Tools for stripping metadata

Several reliable tools exist for removing metadata before sharing files:

  • ExifTool: The most comprehensive metadata tool available. Cross-platform (Windows, macOS, Linux), command-line based, capable of reading and removing metadata from hundreds of file formats. A single command strips all EXIF from a photo: exiftool -all= filename.jpg. It can process entire directories recursively.
  • MAT2 (Metadata Anonymisation Toolkit 2): A Linux tool specifically designed for privacy-conscious metadata removal. Supports PDF, Office documents, images, audio, and video. Included by default in Tails OS.
  • Tails OS: The Tails live operating system includes MAT2 and integrates metadata stripping into its file manager — right-clicking a file offers a "Remove metadata" option. Files shared from Tails via its onion services integration are stripped automatically.
  • mat2 via command line: mat2 filename.pdf produces a cleaned copy alongside the original, never modifying the original in place.

Stripping metadata from photographs

Modern smartphones embed substantial metadata in every photo. Both iOS and Android offer some built-in stripping capability, but with limitations. iOS "Share" functions offer an option to remove location data when sharing, but this does not remove all EXIF — camera model, timestamp, and other fields often remain. Android behaviour varies by manufacturer and app.

For reliable stripping, process photos with ExifTool or MAT2 before sharing. After stripping, verify the result by running ExifTool in read mode (exiftool filename.jpg) to confirm no residual fields remain. Note that stripping metadata does not remove embedded thumbnails in some formats — ExifTool handles these, but verify explicitly.

Stripping metadata from documents

Microsoft Word documents are among the most metadata-rich files in common use. Beyond author and date, .docx files in XML format contain revision history in their XML structure, comments (including resolved and deleted ones), and tracked changes. "Accept all changes" removes visible markup but does not remove the underlying XML history.

The correct approach: export to PDF using a tool that strips metadata (not "Save as PDF" in Word, which preserves much of it), then process the PDF through MAT2 or ExifTool. Alternatively, copy the text content into a fresh document started in a privacy-conscious text editor, eliminating the history entirely. LibreOffice has a "Remove Personal Information" option under Tools that strips some fields, but is not comprehensive — external tools are more reliable.

Audio and video

Audio and video files recorded on smartphones often contain GPS data, device information, and timestamps. FFmpeg, the open-source multimedia tool, can strip metadata from most audio and video formats: ffmpeg -i input.mp4 -map_metadata -1 -c:v copy -c:a copy output.mp4. This removes metadata while re-muxing without re-encoding, preserving quality. Note that some codec headers (like H.264 HRD parameters) may contain indirect timing information that cannot be easily removed without re-encoding.

What metadata stripping cannot do

Removing metadata does not remove content. A photograph taken at a recognisable location still shows that location in its pixels.
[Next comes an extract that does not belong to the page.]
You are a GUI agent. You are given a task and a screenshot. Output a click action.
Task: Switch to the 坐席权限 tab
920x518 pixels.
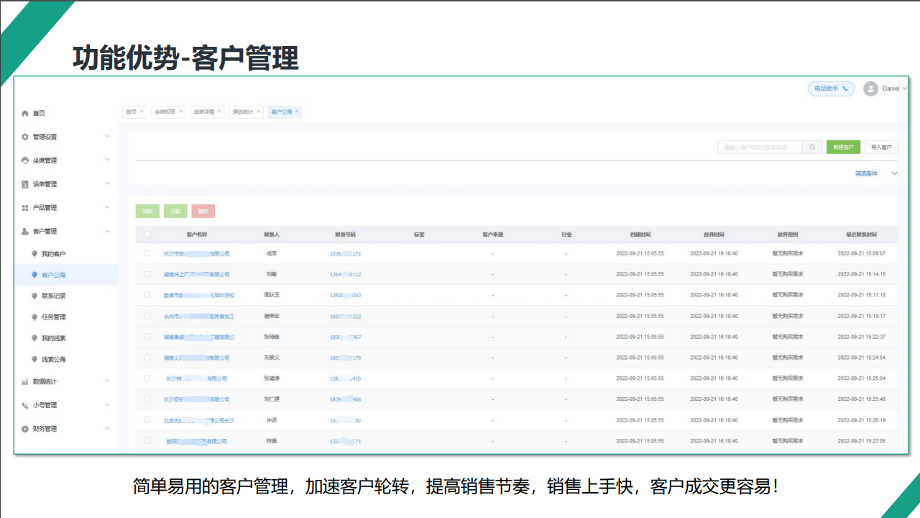coord(165,112)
A face in an image is still a face. Content analysis by image recognition systems operates on the image itself, not its EXIF fields. Similarly, metadata stripping has no effect on network metadata — the fact that you sent a file to someone, at what time, from what IP address, is recorded at the network layer regardless of what the file contains.
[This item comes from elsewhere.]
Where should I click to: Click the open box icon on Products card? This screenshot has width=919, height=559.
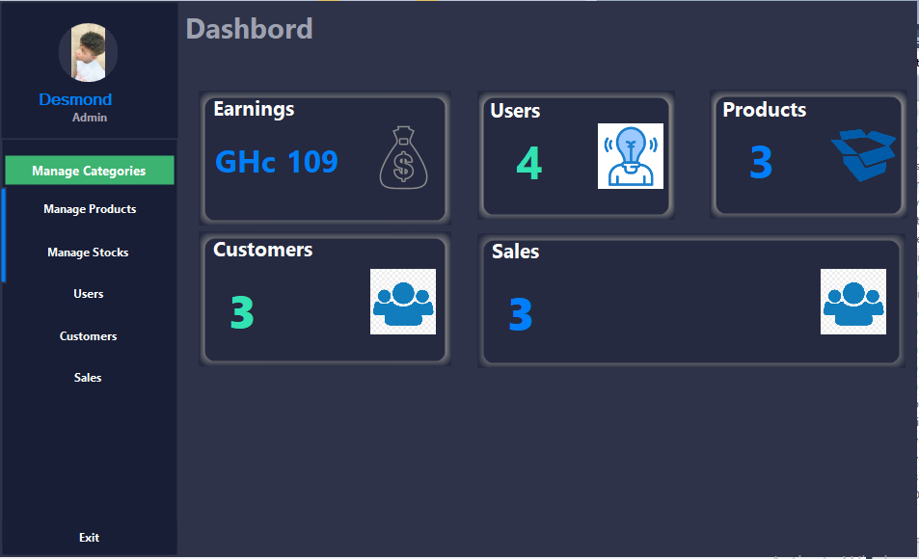click(863, 154)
A practical workflow for sensitive file sharing

For any file you share that could have privacy implications: strip metadata with MAT2 or ExifTool before it leaves your device, verify with a read pass that fields are gone, and transmit over an encrypted channel. For the most sensitive cases, do this from a Tails session on a Norypt Live USB — Tails includes MAT2 by default, strips metadata from shared files automatically, and leaves no trace on the host machine when you're done.